I'm reading that many people use prune juice with a little balsamic vinegar added to it. Also, unless you're making Chicken Marsala, you can simply skip the marsala and use a good quality chicken stock, like Kitchen Basics brand. Don't use the stuff in the cans. You might consider reducing the stock, by boiling it until it has less volume and is a little stronger.
ETA: After reading your SWH, I understand more about how you're committed to not using vinegars. I did some reading and there's a further discussion on Chowhound about how some people avoid all vinegars because it can trigger a taste reaction or taste memory in a recovering alcoholic. So it's not just about a negligible amount of alcohol that might be in vinegar - it's more than that. I respect your husband's decision to avoid vinegars and your determination to accommodate that. (But the cook in me needs to say that balsamic vinegar doesn't come from balsamic wine; there is no such thing. It comes from pressed grapes, including the skin, seeds and flesh, which is called "grape must", but it does go through a lengthy fermenting process.)
So, I think I'd stick with really good quality chicken stock, and just avoid recipes like Chicken Marsala that require a certain wine.
Have fun cooking!
G.,
This is what I found when I was searching for what else I could use so I didn't have to run to the store...
I was thinking perhaps juice as well to give it the color and sweetness. Maybe you could find mushroom stock? Someplace like Whole Foods might have it, otherwise I guess you could just use chicken stock. It might change the flavor of the original dish somewhat but who cares. I think it's great you are supporting your husband.
Online they suggest:
Non-Alcoholic Marsala Substitute
1/4 cup of white grape juice
1 tablespoon vanilla extract
2 tablespoons of sherry vinegar
Stroganoff is easy to make, you can use this sauce for chicken and beef.. lots of recipes online for this..
Teriyaki sauce you can make with a can of coke and 1/4 to 1/2 cup of soy sauce..
Then their is lemon chicken, ginger/garlic chicken, a million options without using alcohol..
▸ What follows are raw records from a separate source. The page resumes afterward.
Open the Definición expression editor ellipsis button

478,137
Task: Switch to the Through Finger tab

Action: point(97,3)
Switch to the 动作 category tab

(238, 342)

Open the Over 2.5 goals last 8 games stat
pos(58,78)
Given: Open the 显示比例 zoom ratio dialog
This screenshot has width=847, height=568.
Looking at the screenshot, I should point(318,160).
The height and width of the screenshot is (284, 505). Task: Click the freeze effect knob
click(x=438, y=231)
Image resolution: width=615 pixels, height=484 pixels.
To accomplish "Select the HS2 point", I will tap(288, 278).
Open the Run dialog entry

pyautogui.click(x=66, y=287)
The only thing any suggestion found online was to try verjus -- don't know if you can find that in your area. Most say that not using marsala wine will change the dish as it is the marsala that makes the dish.
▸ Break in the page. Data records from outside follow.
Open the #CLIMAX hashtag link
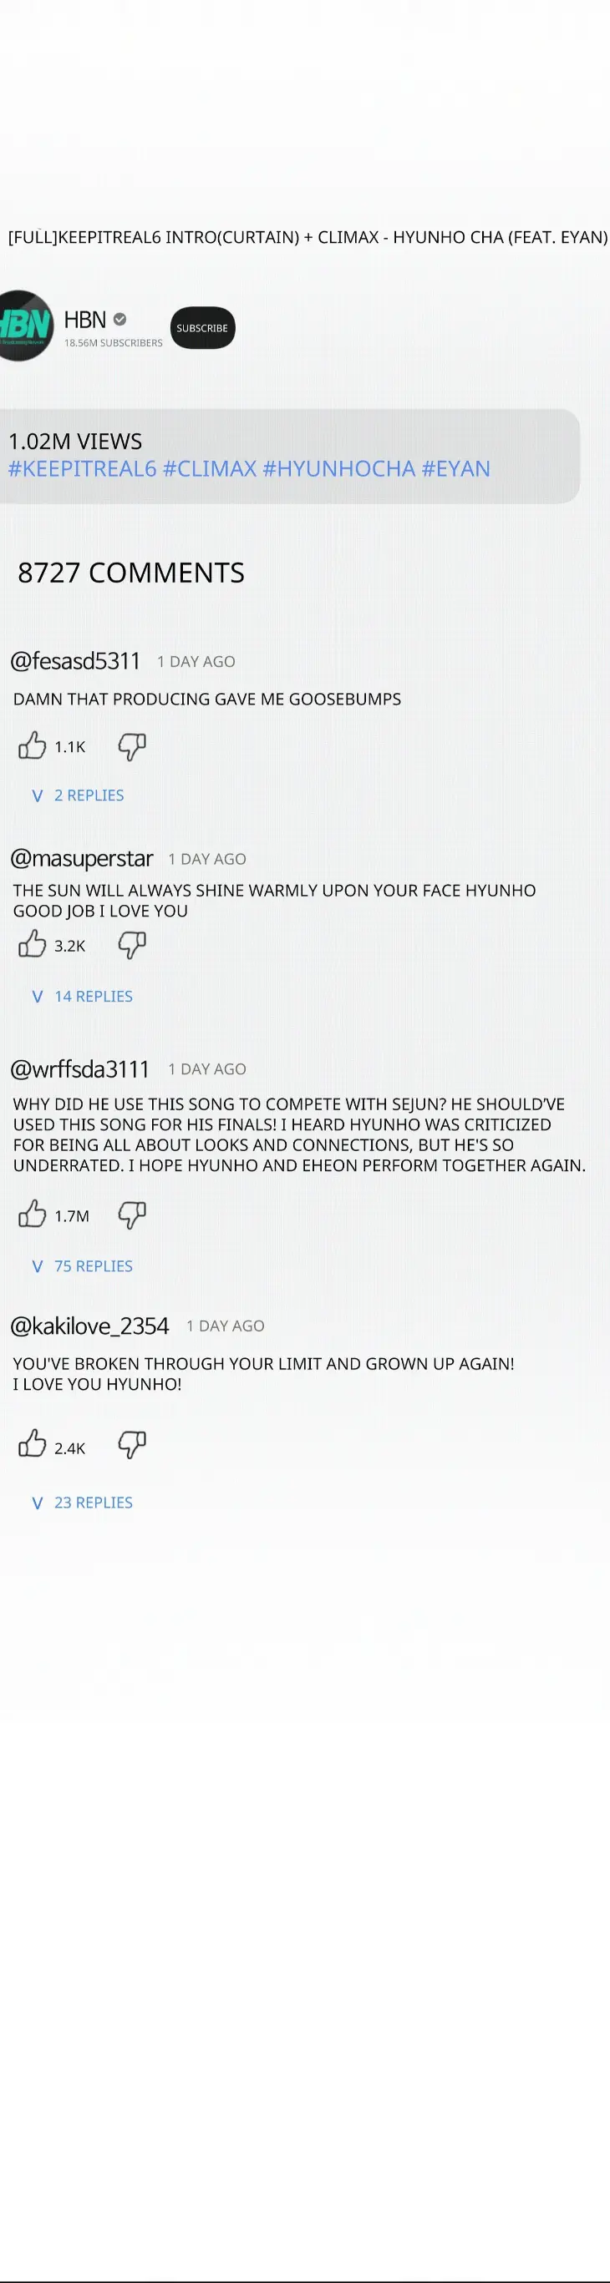The width and height of the screenshot is (610, 2283). click(x=209, y=469)
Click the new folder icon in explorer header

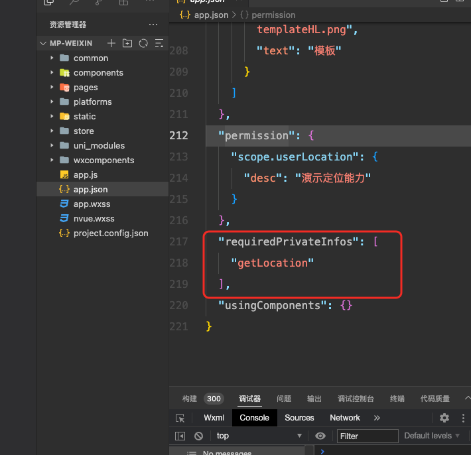[x=127, y=43]
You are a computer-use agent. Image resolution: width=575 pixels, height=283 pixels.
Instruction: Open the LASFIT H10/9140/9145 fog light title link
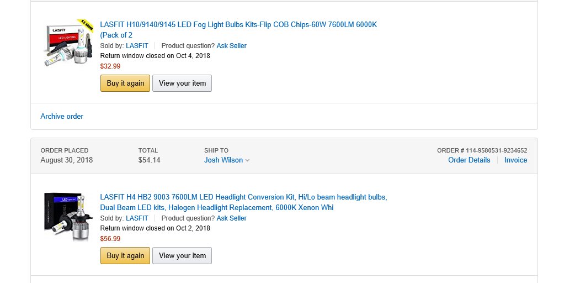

The site Wild Women posted has 1 recipe without alcohol. It does include a teaspoon or maybe a tablespoon of vinegar. I suggest the small amount of vinegar will not be noticeable when you eat the chicken. It just makes a more complex flavor.
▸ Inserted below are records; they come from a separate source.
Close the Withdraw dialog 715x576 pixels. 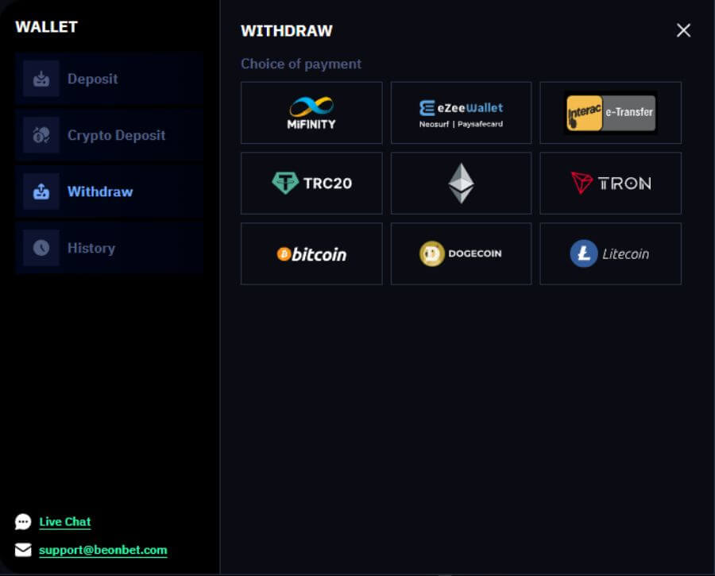(x=683, y=30)
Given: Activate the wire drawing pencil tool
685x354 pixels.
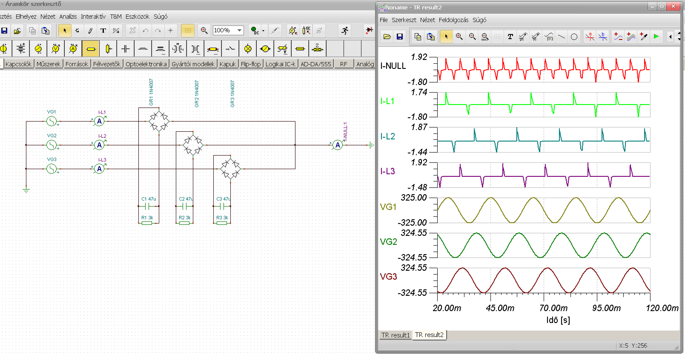Looking at the screenshot, I should (x=90, y=30).
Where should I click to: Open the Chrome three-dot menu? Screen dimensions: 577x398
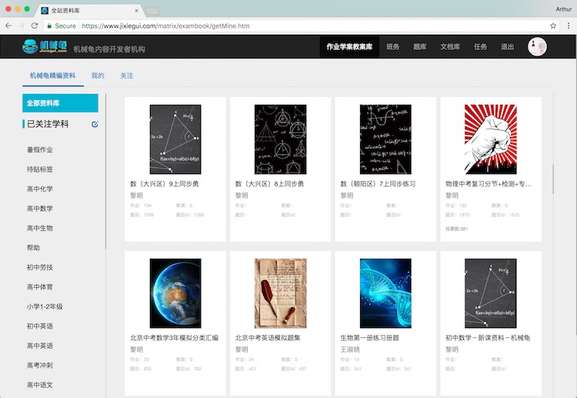(568, 25)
Well, Marsala is such a unique flavor, I think it would be difficult to replicate that exact flavor. If it were me (I love Marsala dishes so I am familiar with the flavor), I would probably cook down some strong flavored fresh mushroom and use the cooked down juice mixed with some chicken stock to make a "fake marsala". If it was a sweet, I'd add sweetener (probably honey would work best?) otherwise just leave it as is. I might also add a little white grape juice if I had it laying around, but I wouldn't go out and purchase it since it wouldn't do enough to be worth the costs. I might also experiment with adding a touch of Worcheshire sauce to the mushroom/chicken stock . . . that actually sounds like it might work.
If I get a chance to experiment on my end in the near future as well, I will. I mostly write my own recipes and have a ton of substitutions for stuff figured out. We live rural and getting to the store for a forgotten ingredient is a huge pain, so I've learned to do a lot of work arounds :)
Good luck!!
I know a few alcoholics. Most tell me that they cook with wine and other alcohols due to the alcohol cooking off. There isn't any alcohol left in it once it's cooked.
You might research that and discuss it with your husband. Maybe he doesn't know that it's gone?
what about grape juice? the one from light colored grapes.